RAM Optimization Guide for NOW LMS

This guide explains how NOW LMS automatically optimizes RAM usage through intelligent worker and thread configuration for Gunicorn.

Overview

NOW LMS implements RAM-aware worker configuration that automatically calculates the optimal number of workers and threads based on:

Available system RAM
Number of CPU cores
Estimated memory per worker
Thread configuration

This ensures the application doesn't consume more RAM than available, preventing crashes and performance issues.

How It Works

Automatic Worker Calculation

The system follows this formula:

CPU-based calculation: (cpu_count * 2) + 1
RAM-based calculation: available_ram_mb / worker_memory_mb
Final workers: min(cpu_based, ram_based)
With threads: workers / threads (rounded down, minimum 1)

Example Calculations

Example 1: Balanced System

CPU: 4 cores
RAM: 2 GB (2048 MB)
Worker memory: 200 MB (default)

Calculation:

CPU-based: (4 * 2) + 1 = 9 workers
RAM-based: 2048 / 200 = 10 workers
Result: min(9, 10) = 9 workers with 1 thread

Example 2: Low RAM System

CPU: 4 cores
RAM: 1 GB (1024 MB)
Worker memory: 200 MB

Calculation:

CPU-based: (4 * 2) + 1 = 9 workers
RAM-based: 1024 / 200 = 5 workers
Result: min(9, 5) = 5 workers with 1 thread

Example 3: Using Threads to Save RAM

CPU: 4 cores
RAM: 1 GB (1024 MB)
Worker memory: 200 MB
Threads: 4

Calculation:

CPU-based: (4 * 2) + 1 = 9 workers
RAM-based: 1024 / 200 = 5 workers
Base optimal: min(9, 5) = 5 workers
With threads: 5 / 4 = 1 worker (minimum) with 4 threads

Example 4: Very Low RAM (512 MB)

CPU: 2 cores
RAM: 512 MB
Worker memory: 200 MB
Threads: 4

Calculation:

CPU-based: (2 * 2) + 1 = 5 workers
RAM-based: 512 / 200 = 2 workers
Base optimal: min(5, 2) = 2 workers
With threads: 2 / 4 = 0.5 → 1 worker (minimum enforced) with 4 threads

Configuration Options

Environment Variables

NOW_LMS_WORKERS / WORKERS

Type: Integer
Default: Auto-calculated based on RAM and CPU
Description: Explicitly set the number of Gunicorn workers
Example: NOW_LMS_WORKERS=4 or WORKERS=4
Compatibility: Both NOW_LMS_WORKERS (preferred) and WORKERS are supported

When set, this overrides automatic calculation.

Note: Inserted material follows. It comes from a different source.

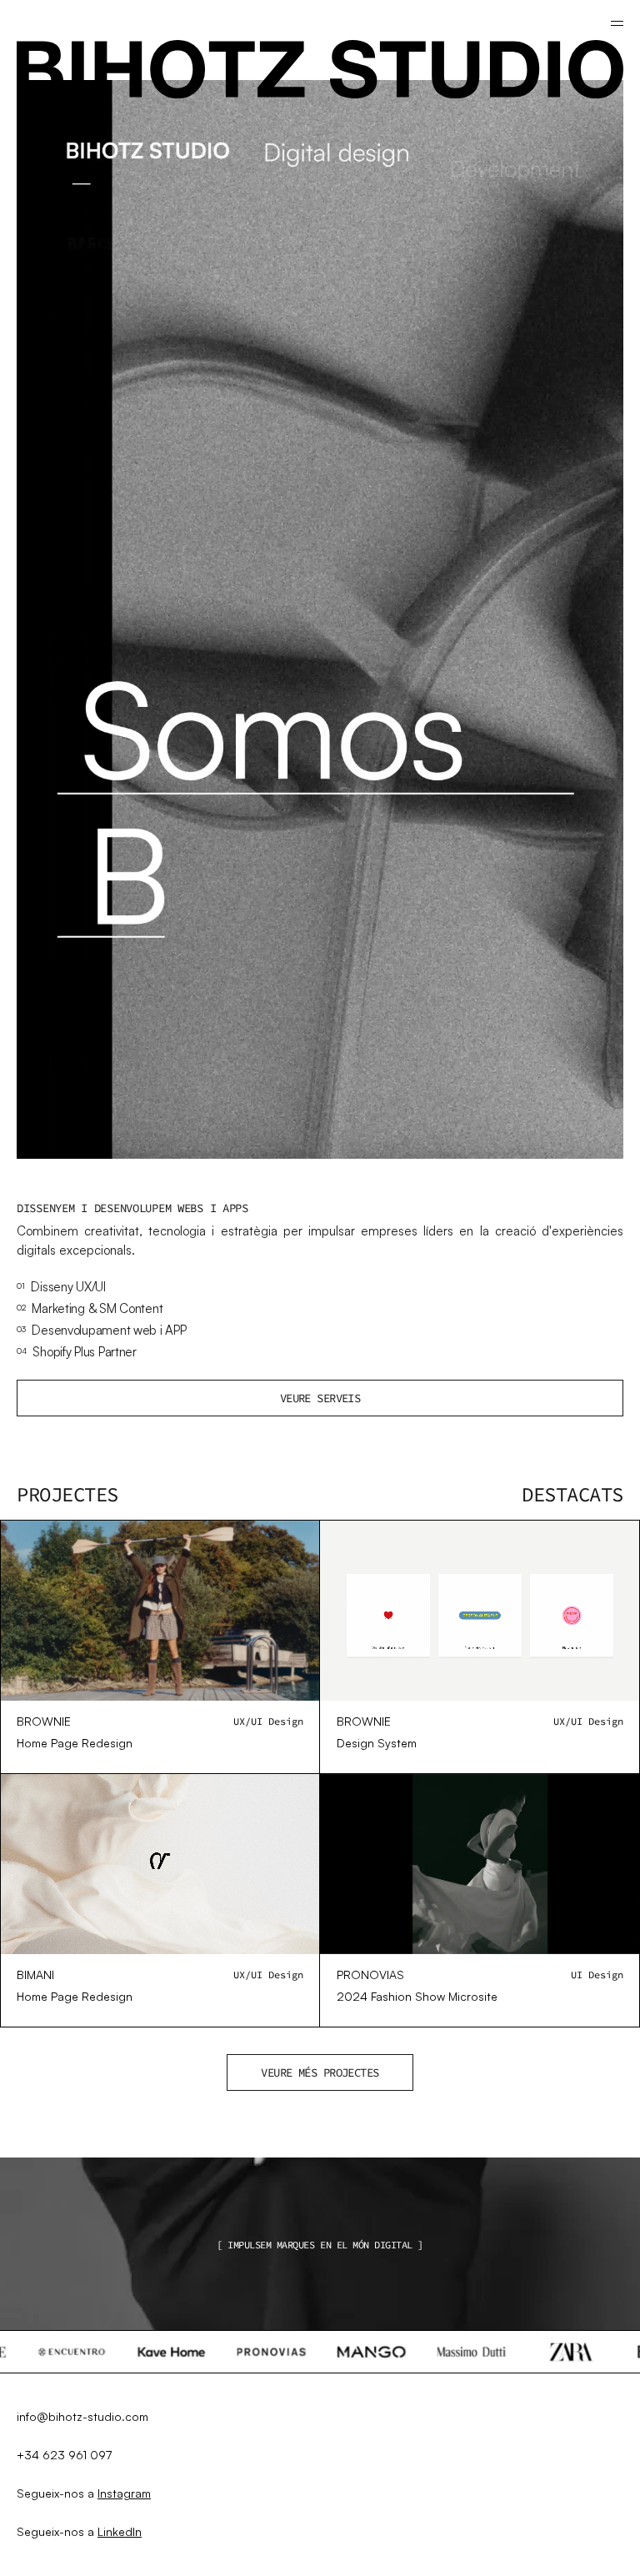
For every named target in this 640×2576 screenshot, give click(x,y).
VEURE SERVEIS (320, 1398)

Use this when you know your specific requirements.

NOW_LMS_THREADS / THREADS

Type: Integer
Default: 1
Description: Number of threads per worker
Example: NOW_LMS_THREADS=4 or THREADS=4
Compatibility: Both NOW_LMS_THREADS (preferred) and THREADS are supported

Setting threads > 1: - Automatically switches to gthread worker class - Reduces worker count proportionally to save RAM - Better for I/O-bound applications

NOW_LMS_WORKER_MEMORY_MB / WORKER_MEMORY_MB

Type: Integer
Default: 200
Description: Estimated memory usage per worker in MB
Example: NOW_LMS_WORKER_MEMORY_MB=250 or WORKER_MEMORY_MB=250
Compatibility: Both NOW_LMS_WORKER_MEMORY_MB (preferred) and WORKER_MEMORY_MB are supported

Adjust this based on your application's actual memory usage. To measure:

# Monitor memory usage of workers
ps aux | grep gunicorn

LMS_PORT / PORT

Type: Integer
Default: 8080
Description: Port number for the server
Example: LMS_PORT=8080

Deployment Scenarios

Scenario 1: Production Server (8 GB RAM, 4 cores)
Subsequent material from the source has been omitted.